- WORK INSTRUCTIONS
Which lines hold the word "computer"? Copy each of them from the material.

=== Section Start ===

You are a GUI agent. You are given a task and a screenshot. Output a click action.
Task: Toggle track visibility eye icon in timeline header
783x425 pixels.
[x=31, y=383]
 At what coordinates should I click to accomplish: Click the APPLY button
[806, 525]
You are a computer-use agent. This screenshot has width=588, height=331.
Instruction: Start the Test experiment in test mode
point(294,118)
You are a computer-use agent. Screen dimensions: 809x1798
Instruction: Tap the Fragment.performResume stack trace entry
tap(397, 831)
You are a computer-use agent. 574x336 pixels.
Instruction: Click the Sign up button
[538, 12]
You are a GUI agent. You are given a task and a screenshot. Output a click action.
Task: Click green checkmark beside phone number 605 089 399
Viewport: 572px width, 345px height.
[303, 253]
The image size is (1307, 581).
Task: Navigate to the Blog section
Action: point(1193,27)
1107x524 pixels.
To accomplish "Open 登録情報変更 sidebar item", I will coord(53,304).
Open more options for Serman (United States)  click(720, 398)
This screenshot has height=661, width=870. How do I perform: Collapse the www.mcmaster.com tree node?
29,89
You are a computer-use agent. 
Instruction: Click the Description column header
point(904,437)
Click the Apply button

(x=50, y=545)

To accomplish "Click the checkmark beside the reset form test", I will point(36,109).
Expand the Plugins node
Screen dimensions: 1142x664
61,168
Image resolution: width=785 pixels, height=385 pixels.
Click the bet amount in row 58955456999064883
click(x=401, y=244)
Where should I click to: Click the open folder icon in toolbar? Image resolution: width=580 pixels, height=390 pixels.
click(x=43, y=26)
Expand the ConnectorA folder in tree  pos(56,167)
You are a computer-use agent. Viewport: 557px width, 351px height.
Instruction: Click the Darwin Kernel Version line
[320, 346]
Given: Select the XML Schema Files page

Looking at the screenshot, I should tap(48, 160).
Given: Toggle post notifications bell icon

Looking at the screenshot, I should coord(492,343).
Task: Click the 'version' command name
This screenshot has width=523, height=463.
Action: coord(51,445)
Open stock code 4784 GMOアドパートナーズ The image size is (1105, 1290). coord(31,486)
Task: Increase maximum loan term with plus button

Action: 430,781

=== Section End ===

- TASK OUTPUT
You are a computer-use agent. This screenshot has width=588, height=331.
You are a computer-use agent. Screen dimensions: 809x1798
You are a computer-use agent. 574x336 pixels.
You are a computer-use agent. 
You are a computer-use agent. Viewport: 557px width, 351px height.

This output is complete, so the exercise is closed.